1George J. Flynn, 2Guy J. Consolmagno, 3Peter Brown, 2Robert J. Macke
Chemie der Erde (in Press) Link to Article []
1Department of Physics, SUNY-Plattsburgh,101 Broad St., Plattsburgh, NY 12901, USA
2Vatican Observatory, V-00120, Vatican City State
3Department of Physics and Astronomy and Centre for Planetary Science and Exploration, University of Western Ontario, London, N6A 3K7, ON, Canada
Copyright Elsevier

The physical properties of the stone meteorites provide important clues to understanding the formation and physical evolution of material in the Solar protoplanetary disk as well providing indications of the properties of their asteroidal parent bodies. Knowledge of these properties is essential for modeling a number of Solar System processes, such as bolides in planetary atmospheres, the thermal inertia of atmosphereless solid body surfaces, and the internal physical and thermal evolution of asteroids and rock-rich icy bodies. In addition, insight into the physical properties of the asteroids is important for the design of robotic and crewed reconnaissance, lander, and sample return spacecraft missions to the asteroids.
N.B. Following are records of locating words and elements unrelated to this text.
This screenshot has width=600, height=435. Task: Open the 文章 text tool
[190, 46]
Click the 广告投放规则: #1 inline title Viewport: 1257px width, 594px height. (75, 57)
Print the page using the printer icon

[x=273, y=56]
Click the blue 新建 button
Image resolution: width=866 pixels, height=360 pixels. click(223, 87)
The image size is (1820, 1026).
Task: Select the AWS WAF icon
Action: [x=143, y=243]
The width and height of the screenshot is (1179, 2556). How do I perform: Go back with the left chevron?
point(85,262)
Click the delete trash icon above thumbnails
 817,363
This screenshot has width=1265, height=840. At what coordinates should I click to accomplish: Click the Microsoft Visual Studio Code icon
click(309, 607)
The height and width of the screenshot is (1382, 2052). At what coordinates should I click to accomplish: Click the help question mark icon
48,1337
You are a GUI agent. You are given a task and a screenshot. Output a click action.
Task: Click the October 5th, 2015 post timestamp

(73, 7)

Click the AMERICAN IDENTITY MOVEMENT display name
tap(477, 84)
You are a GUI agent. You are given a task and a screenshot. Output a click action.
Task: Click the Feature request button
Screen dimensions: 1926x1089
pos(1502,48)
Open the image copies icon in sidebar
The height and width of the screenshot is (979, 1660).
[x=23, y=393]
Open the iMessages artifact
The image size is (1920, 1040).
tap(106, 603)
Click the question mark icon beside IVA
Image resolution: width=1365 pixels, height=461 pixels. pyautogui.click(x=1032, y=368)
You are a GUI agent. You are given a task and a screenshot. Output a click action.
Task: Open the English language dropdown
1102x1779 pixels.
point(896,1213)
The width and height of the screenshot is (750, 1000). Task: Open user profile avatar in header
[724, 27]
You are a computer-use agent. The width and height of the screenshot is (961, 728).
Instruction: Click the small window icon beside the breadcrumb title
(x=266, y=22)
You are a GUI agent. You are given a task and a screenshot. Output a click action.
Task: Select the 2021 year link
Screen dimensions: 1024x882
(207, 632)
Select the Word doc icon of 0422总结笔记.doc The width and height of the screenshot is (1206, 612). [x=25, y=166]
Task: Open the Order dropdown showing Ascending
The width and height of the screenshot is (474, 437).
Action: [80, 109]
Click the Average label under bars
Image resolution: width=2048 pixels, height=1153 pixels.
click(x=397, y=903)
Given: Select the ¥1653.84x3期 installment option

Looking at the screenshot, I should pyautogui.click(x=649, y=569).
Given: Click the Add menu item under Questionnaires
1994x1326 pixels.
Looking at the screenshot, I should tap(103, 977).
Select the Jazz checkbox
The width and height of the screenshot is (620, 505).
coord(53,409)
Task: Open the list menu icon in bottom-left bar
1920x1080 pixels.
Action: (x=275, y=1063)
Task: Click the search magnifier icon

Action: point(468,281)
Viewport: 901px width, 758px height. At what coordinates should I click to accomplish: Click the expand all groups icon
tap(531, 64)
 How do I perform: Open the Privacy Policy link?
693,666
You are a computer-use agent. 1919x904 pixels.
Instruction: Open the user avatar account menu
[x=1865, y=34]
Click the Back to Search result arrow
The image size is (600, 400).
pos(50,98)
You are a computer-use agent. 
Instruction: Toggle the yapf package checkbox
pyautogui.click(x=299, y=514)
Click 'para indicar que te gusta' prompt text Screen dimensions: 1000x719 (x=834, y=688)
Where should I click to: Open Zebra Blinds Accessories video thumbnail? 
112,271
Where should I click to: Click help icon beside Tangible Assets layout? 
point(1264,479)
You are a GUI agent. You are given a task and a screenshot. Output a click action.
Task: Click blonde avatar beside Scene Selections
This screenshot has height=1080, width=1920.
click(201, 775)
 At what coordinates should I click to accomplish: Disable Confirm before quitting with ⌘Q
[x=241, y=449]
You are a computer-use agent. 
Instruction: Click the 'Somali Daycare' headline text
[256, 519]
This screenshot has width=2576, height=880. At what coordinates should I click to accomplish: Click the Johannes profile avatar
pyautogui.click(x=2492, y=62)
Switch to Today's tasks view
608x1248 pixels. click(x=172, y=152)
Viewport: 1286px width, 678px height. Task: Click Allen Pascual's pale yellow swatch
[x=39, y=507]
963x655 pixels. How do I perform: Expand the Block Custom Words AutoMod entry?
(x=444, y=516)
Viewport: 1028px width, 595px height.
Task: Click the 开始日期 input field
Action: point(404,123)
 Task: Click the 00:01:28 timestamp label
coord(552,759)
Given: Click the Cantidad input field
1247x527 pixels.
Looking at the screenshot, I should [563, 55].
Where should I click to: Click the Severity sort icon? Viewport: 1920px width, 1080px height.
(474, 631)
One key property is meteorite porosity, which ranges from 0% to more than 40%, similar to the range of porosities seen in asteroids. Porosity affects many of the other physical properties including thermal conductivity, speed of sound, deformation under stress, strength, and response to impact. As a result of the porosity, the properties of most stone meteorites differ significantly from those of compact terrestrial rocks, whose physical properties have been used in many models of asteroid behavior. A few physical properties, such as grain density, magnetic susceptibility, and heat capacity are not functions of porosity. Taken together, the grain density and the magnetic susceptibility can be used to classify unweathered or minimally weathered ordinary chondrites. This provides a rapid screening technique to identify heterogeneous samples, classify new samples, and identify misclassified meteorites or interlopers in strewn fields.